Slaughtering Sacred Cows

The Irish Academy of Engineering are likely to upset most everyone with their latest report: Review of Ireland's Energy in the Context of The Changing Economy. There is hardly a sacred cow that left unslaughtered in their report. And like most engineering analyses it is precise, logical ... and quite convincing.

The following cows are put through the IAE abattoir:
  • Electric vehicles - 'an unwise investment'
  • East-West Interconnection (one of my favourites) - wait until the UK build more nuclear power stations
  • Smart metering - 'postpone any major commitment'
  • Gas/wind bias of current plan - country 'vulnerable to major supply interruptions'
  • Additional electricity generation - better off 'focusing on energy efficiency'
  • Renewables share of capacity - don't go beyond minimum EU requirement
It's a plan that assumes we will be a long time getting back to the type of growth trend that warranted a significant expansion of electricity generation capacity until quite recently. Engineers making economists look like raging optimists - who would have thought?

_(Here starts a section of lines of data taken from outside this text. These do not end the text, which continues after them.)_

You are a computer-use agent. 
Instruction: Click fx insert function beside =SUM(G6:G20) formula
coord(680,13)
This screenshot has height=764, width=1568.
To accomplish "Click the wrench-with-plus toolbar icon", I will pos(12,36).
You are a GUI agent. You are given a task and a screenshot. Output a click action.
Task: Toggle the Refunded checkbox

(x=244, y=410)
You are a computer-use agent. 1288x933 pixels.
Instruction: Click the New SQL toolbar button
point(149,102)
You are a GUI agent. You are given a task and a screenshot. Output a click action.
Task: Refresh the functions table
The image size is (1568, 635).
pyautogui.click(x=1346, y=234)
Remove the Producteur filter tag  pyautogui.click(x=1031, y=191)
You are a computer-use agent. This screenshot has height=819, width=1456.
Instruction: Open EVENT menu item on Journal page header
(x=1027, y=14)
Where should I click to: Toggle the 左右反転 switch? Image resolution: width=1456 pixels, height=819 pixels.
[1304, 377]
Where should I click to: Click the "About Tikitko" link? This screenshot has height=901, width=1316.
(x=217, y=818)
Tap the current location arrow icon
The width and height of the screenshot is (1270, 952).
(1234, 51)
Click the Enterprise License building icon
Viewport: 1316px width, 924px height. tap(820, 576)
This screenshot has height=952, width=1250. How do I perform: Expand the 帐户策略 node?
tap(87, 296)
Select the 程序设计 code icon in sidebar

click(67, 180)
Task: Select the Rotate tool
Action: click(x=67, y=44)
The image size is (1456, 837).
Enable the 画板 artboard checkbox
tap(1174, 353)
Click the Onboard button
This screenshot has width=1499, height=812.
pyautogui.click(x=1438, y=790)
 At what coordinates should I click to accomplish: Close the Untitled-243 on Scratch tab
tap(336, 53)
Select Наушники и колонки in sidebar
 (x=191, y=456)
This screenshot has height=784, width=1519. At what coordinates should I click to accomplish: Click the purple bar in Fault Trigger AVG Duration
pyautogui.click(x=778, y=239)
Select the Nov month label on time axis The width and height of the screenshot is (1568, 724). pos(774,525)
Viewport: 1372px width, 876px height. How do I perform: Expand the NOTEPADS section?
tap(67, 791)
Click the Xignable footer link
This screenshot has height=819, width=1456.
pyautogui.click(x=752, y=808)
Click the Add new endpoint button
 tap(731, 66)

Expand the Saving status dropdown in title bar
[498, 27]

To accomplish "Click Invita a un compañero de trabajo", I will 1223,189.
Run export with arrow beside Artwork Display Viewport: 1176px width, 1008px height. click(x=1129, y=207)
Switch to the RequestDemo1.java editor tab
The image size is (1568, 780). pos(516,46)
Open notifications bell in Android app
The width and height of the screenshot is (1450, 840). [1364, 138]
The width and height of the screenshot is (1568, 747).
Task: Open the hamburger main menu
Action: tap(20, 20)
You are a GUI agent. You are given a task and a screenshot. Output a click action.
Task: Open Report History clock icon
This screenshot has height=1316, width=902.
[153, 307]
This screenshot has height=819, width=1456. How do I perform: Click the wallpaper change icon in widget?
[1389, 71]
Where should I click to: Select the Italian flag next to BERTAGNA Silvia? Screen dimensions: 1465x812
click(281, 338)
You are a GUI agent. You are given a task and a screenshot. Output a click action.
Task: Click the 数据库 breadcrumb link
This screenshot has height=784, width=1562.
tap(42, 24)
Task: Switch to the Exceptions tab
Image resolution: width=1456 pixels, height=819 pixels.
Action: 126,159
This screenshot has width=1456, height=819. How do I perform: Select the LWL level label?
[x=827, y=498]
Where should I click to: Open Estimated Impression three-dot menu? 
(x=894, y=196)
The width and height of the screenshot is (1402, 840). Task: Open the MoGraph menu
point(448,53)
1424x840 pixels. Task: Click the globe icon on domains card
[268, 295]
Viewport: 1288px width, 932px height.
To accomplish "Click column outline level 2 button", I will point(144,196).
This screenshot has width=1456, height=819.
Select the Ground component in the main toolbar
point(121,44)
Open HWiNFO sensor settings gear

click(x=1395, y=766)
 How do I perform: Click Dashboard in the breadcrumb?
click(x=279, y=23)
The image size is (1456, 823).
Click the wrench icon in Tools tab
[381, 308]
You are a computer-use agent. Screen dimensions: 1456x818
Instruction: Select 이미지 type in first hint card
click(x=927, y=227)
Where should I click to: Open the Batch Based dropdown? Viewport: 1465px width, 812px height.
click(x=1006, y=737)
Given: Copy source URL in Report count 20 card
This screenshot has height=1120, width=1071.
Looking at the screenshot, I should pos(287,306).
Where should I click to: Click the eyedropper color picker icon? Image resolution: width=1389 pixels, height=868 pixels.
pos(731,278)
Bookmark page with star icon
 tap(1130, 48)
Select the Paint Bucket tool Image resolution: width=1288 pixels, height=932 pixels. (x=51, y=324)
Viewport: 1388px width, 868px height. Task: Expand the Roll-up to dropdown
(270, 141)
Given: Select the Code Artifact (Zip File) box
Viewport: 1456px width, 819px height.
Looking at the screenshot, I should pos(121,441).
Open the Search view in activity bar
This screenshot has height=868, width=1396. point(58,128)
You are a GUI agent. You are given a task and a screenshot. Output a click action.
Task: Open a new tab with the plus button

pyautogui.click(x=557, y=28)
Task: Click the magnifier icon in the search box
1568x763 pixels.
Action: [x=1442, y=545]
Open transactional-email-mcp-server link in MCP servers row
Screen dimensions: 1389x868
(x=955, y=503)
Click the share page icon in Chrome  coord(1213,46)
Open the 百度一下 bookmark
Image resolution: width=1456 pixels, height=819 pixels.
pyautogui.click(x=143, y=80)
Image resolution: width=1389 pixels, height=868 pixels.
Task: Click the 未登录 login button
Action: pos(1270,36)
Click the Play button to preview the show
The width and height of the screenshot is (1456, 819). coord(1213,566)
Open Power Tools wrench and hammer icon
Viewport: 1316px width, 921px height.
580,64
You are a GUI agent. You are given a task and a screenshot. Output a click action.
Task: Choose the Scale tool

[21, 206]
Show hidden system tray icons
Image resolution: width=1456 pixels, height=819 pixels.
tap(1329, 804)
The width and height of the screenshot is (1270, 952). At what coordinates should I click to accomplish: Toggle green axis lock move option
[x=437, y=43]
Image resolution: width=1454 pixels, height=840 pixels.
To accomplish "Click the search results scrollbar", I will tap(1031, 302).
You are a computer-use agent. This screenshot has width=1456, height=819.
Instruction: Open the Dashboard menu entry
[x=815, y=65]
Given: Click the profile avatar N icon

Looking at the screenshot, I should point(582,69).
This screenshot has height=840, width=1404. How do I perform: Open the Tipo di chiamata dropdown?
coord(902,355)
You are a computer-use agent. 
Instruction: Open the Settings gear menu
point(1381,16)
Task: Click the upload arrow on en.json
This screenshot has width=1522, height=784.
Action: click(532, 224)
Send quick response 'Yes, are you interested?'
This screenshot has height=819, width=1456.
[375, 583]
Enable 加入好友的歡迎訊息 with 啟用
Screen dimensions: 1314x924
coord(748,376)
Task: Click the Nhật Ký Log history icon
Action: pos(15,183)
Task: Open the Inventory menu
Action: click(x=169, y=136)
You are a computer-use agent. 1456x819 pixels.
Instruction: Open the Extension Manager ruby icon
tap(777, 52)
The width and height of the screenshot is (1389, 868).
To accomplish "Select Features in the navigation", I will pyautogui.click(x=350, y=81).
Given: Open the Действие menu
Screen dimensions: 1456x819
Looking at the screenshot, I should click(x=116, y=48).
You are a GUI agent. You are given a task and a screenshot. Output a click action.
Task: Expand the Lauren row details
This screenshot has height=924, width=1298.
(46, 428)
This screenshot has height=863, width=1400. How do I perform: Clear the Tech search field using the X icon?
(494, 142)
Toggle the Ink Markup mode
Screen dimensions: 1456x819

They sensibly call for the removal of the legislative ban on nuclear energy (so that it can be properly considered - not necessarily adopted if the economics don't make sense). And they have a robust focus on making sure the consumer/taxpayer does not end up paying for policy decisions by government in cahoots with the energy sector that are driven by ideology and lobbying rather than by what is robust and affordable.

One other sacred cow taken to the slaughter house is that of green jobs. In relation, for example, to ocean energy and jobs they note:
the Academy cautions against excessive optimism concerning the creation of long term manufacturing jobs associated with these technologies. Ireland is a small market with high labour costs and little tradition of mechanical engineering manufacture. It is always likely to be more successful in creating jobs with a high intellectual value.
Wise words, not least because of experiences elsewhere. For example, Professor Gabriel Calzada has analysed the impact of Spain's renewable energy drive on jobs and found that:
they often are temporary and have received $752,000 to $800,000 each in subsidies -- wind industry jobs cost even more, $1.4 million each. And each new job entails the loss of 2.2 other jobs that are either lost or not created in other industries because of the political allocation -- sub-optimum in terms of economic efficiency -- of capital. (European media regularly report "eco-corruption" leaving a "footprint of sleaze" -- gaming the subsidy systems, profiteering from land sales for wind farms, etc.) Calzada says the creation of jobs in alternative energy has subtracted about 110,000 jobs elsewhere in Spain's economy.
We need more sober thinking like that of the IAE if we are to avoid compounding the economic policy mistakes of the past decade with energy policy mistakes over the next decade.